◆ Exercise data
________

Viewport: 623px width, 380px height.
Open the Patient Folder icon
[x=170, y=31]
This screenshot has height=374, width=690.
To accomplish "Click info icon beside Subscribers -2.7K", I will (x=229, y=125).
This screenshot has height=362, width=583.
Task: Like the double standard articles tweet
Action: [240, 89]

________

Beginning at the line that contains "This screenshot has height=374, width=690.", retype each line of the listing up to and including the last one, exactly as it stands, and nothing else.

◆ The completed task
This screenshot has height=374, width=690.
To accomplish "Click info icon beside Subscribers -2.7K", I will (x=229, y=125).
This screenshot has height=362, width=583.
Task: Like the double standard articles tweet
Action: [240, 89]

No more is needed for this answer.